— Brief 1 —
According to the passage on the Mexican greater funnel-eared bat, in what year was the bat returned to full species status?
— Brief 2 —
Reproduce the passage on the Mexican greater funnel-eared bat between "In 1959, George" and "status in 2006.", inclusive.
— Brief 3 —
Pick up the passage on the Mexican greater funnel-eared bat where it stops, and keep writing in the same style.

— Text provided —
=== Begin Enclosure ===

Scientific classification
- Kingdom: Animalia
- Phylum: Chordata
- Class: Mammalia
- Order: Chiroptera
- Family: Natalidae
- Genus: Natalus
- Species: N. mexicanus
- Binomial name: Natalus mexicanus Miller, 1902
- Synonyms: Natalus stramineus mexicanus Goodwin, 1959 ; Natalus lanatus Tejedor, 2005;

= Mexican greater funnel-eared bat =

- Genus: Natalus
- Species: mexicanus
- Authority: Miller, 1902
- Conservation status: LC

Species of bat

The Mexican greater funnel-eared bat (Natalus mexicanus) is a species of bat found in Central America. While initially and currently described as a species, from 1959 to 2006 it was considered a subspecies of the Mexican funnel-eared bat, Natalus stramineus.

==Taxonomy==
Gerrit Smith Miller Jr. described it as a new species in 1902. Other authors followed in listing N. mexicanus as a full species in 1949.
In 1959, George Goodwin revised it from a species to a subspecies of the Mexican funnel-eared bat, Natalus stramineus.
It was revised again to species status in 2006.
In 2012, another funnel-eared bat of Mexico, Natalus lanatus, was synonymized with Natalus mexicanus, so that there is currently only one recognized species of funnel-eared bat in Mexico.

==Description==
It is a small bat, weighing only 3-5 g. Its forearms are 36-39 mm long. Its back is a pale orange-brown or yellow in color, and its belly is yellow. It has broad, cream-colored ears with blackish margins. The skin of its face is pale pink. Its limbs are very long in relation to its body size. Its wings are long and narrow with pale brown flight membranes.

=== End Enclosure ===

— Exercise data —
=== Begin Enclosure ===

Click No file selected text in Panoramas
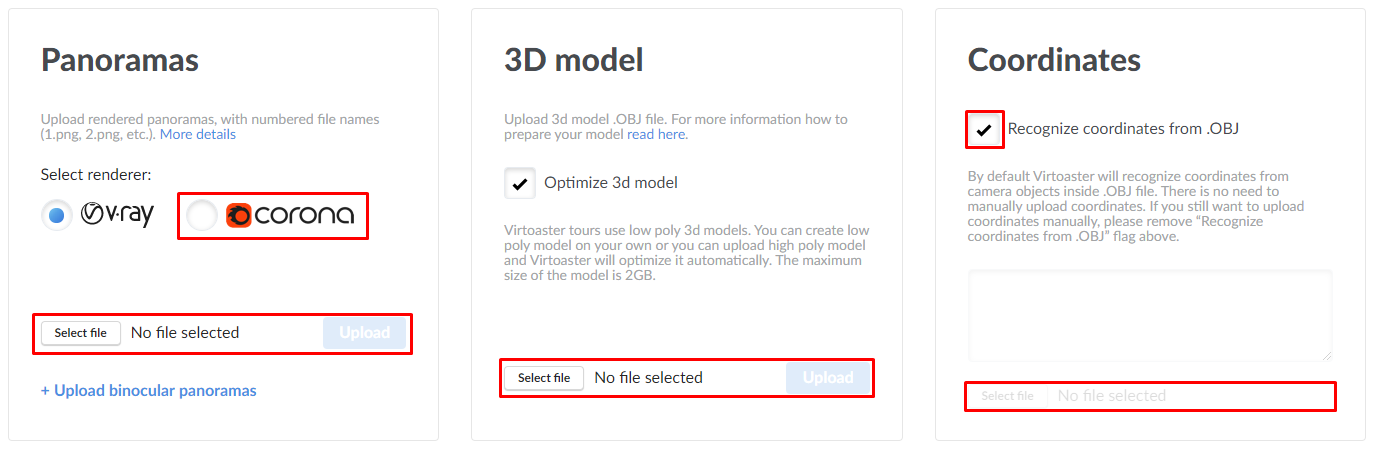Viewport: 1377px width, 449px height. (185, 333)
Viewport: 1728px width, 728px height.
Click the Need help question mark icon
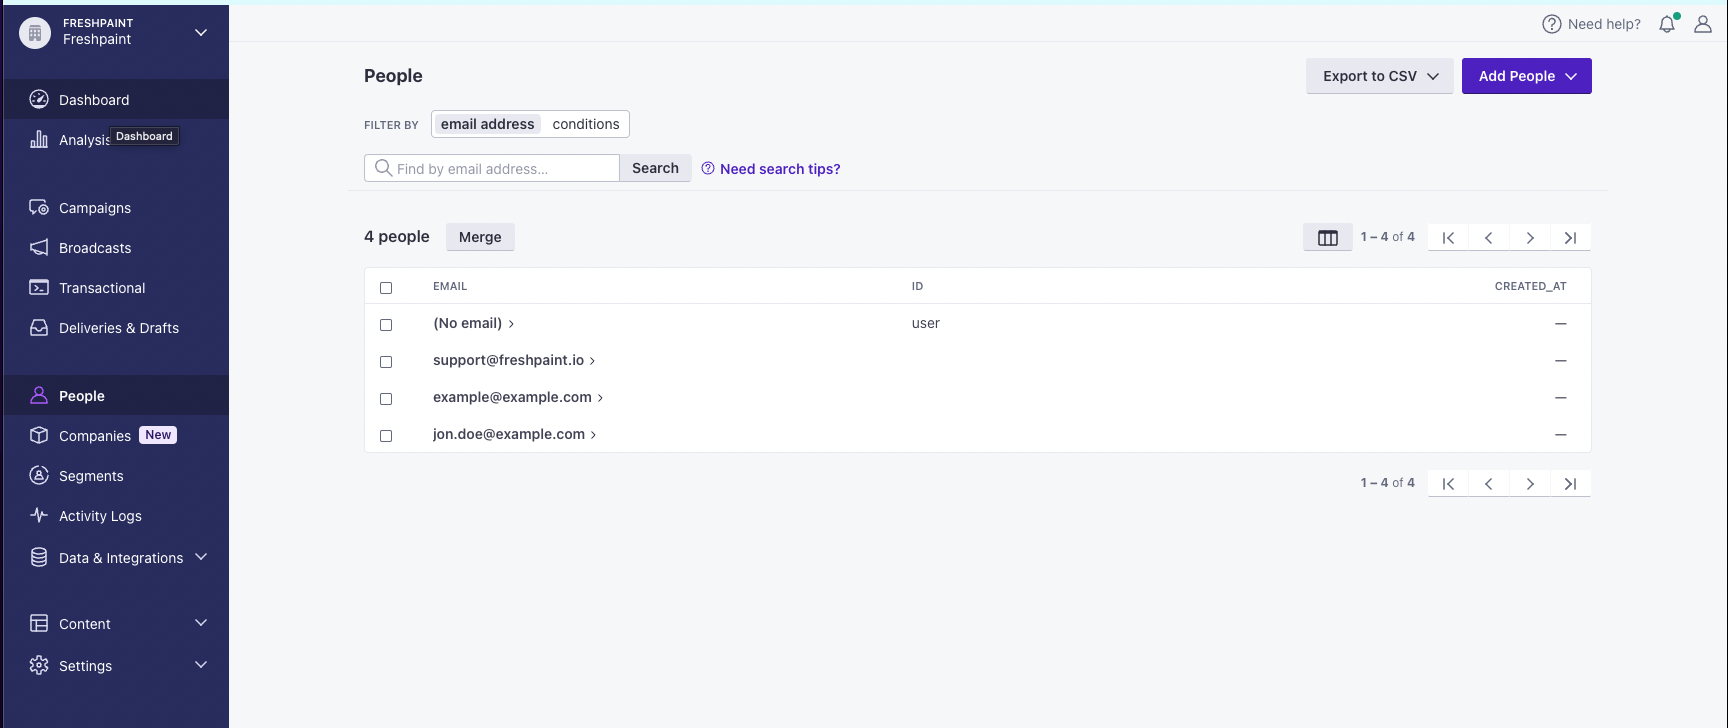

=== End Enclosure ===

— Result 1 —
2006

— Result 2 —
In 1959, George Goodwin revised it from a species to a subspecies of the Mexican funnel-eared bat, Natalus stramineus.
It was revised again to species status in 2006.

— Result 3 —
==Biology==
Females are monoestrous, or capable of becoming pregnant once a year. Pregnant females have been observed January through July, and gestation is thought to last 8-10 months due to slow fetal development. The litter size is one pup. It roosts in caves during the day. It is colonial, forming groups of up to 300 individuals.

==Range and habitat==
It is found in Belize, Costa Rica, El Salvador, Guatemala, Honduras, Mexico, Nicaragua, and Panama. It is not found at elevations above 2400 m, though most observations of it occur at around 300 m. It prefers dry and semi-deciduous forests. Occasionally, it is also encountered in conifer forests.

As of 2019, it is evaluated as least concern by the IUCN. While its population trend is unknown, it is thought that it is, at least, not declining rapidly. It is threatened by cave disturbance by tourists and by mining activities.